Y aquella preocupación de siempre: la política que rige la vida social (que habrá que admitir nunca ha dejado de ser opresora) ahora se manipula a través de la estulticia homegeneizada, aun para los que tienen los medios para informarse. La carencia de vista del Gran Hermano se ha convertido en ideal de los que pudiendo ver, optan por no hacerlo. Se busca extender dicho ideal de ceguera (con otros fines, claro) a través de la ignorancia de tantísimos seres que se mueren de hambre y que con una vaga y amañada promesa se pretende contener. Y, entonces simplemente, por medio de artilugios retóricos se justifica el implante de la fuerza represora. Mantener a raya a la gran mayoría para que sus reclamos no alteren. Para que su alteridad no incomode.

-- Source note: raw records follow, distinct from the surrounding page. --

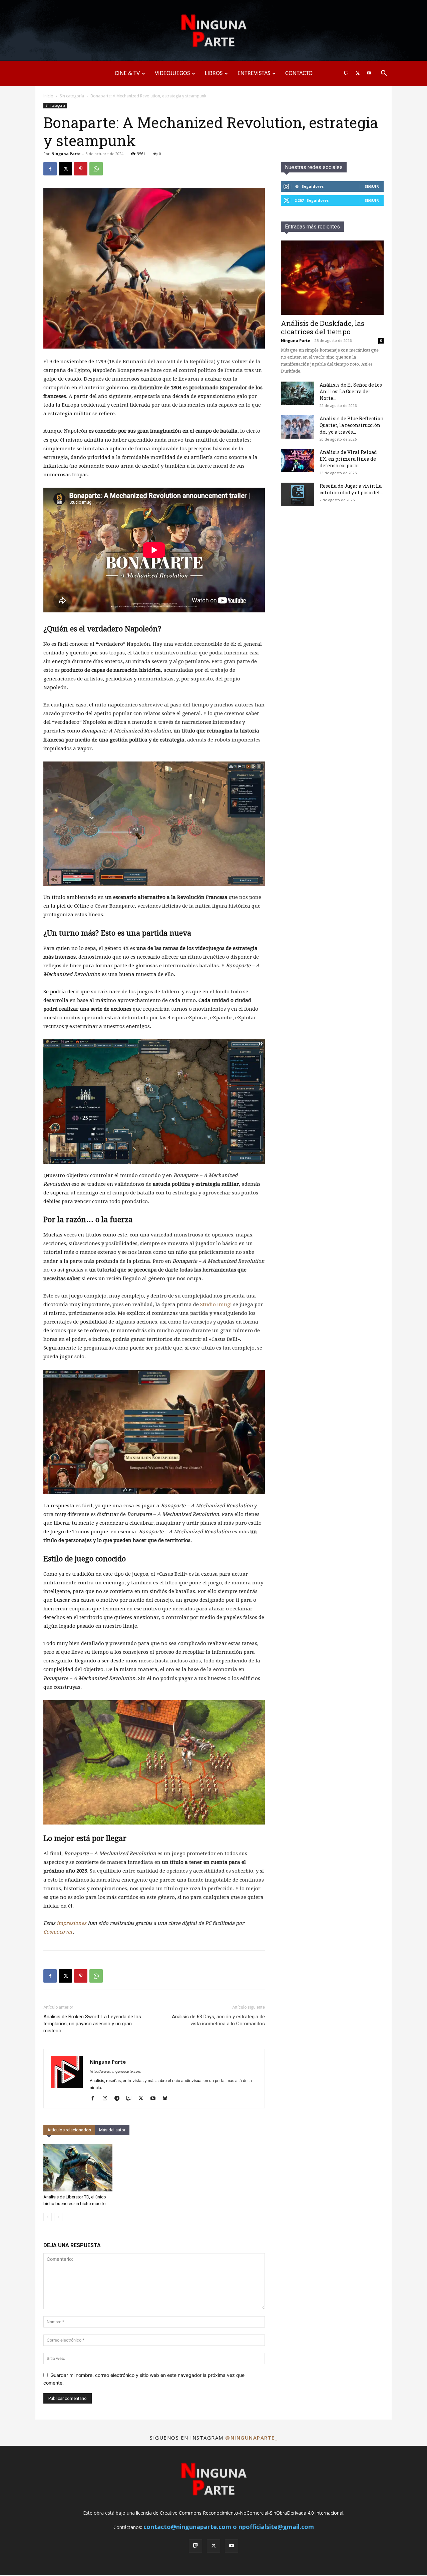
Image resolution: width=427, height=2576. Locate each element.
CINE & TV (127, 73)
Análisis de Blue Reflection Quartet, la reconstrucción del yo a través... (352, 425)
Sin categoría (72, 96)
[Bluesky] (167, 2099)
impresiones (71, 1923)
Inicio (48, 96)
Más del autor (112, 2129)
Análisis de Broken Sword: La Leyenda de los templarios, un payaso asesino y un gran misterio (92, 2024)
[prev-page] (47, 2217)
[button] (384, 74)
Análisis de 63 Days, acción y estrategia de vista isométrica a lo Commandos (218, 2020)
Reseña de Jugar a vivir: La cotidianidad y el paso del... (351, 489)
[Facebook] (50, 168)
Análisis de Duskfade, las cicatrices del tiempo (322, 327)
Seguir (372, 186)
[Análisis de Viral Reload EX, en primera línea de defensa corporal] (297, 460)
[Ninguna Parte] (213, 30)
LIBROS (214, 73)
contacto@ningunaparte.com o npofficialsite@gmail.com (228, 2527)
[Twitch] (346, 73)
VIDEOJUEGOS (172, 73)
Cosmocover (58, 1932)
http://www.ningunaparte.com (115, 2071)
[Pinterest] (80, 168)
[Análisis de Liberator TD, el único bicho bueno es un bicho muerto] (77, 2167)
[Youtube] (369, 73)
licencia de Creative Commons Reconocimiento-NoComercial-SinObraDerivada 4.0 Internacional (239, 2513)
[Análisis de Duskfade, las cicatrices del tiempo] (332, 277)
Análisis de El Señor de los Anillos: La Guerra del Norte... (351, 391)
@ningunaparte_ (251, 2437)
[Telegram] (119, 2099)
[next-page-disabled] (58, 2217)
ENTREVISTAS (254, 73)
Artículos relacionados (69, 2129)
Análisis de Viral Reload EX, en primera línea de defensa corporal (348, 459)
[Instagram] (107, 2099)
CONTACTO (299, 73)
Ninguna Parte (65, 153)
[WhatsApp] (96, 168)
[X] (358, 73)
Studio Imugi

Porque, ¿de dónde o cómo pueden descartarse otras maneras de vida con la rápida facilidad con las que brotan y se mueren las modas? ¿Con qué arrogancia pueden dictarse preceptos que descalifiquen lo que no siga los lineamientos de la cultura normativa? O, si acaso, reducirlo todo a los niveles de lo ``exótico'', de lo otro, que ciertamente no es lo Otro. Y para otorgarle carta de identidad ha surgido algo así como un simulacro: el arte y literatura de la ``diversidad cultural'', vistos como una moda más que toma en cuenta, a su manera trivial y ``políticamente correcta'', a las minorías oprimidas por el poder central. Ya no tienen derecho a quejarse; magnánimemente se les ha brindado un espacio que las banaliza.
La cultura imperante le ha echado cal para segar y cegar la curiosidad, el asombro. No conviene a sus intereses que convivan con ella pensamientos instalados en otras coordenadas. Es peligroso. Y si aquellos, que tienen la fortuna del acceso a la información, han sido capturados para convertirse en súbditos obedientes del Gran Hermano sin rostro; si han permitido emplear su pericia en apoyo a la ceguera, ¿cómo defenderse y salir airosos en la lucha por el respeto a la condición humana, a los valores humanos? Tal vez hablar de cultura es hablar de la batalla por la dignidad que ahora parece ser irrelevante.
* Escrito para el Encuentro Intercontinental por la Humanidad y Contra el Neoliberalismo, en Chiapas.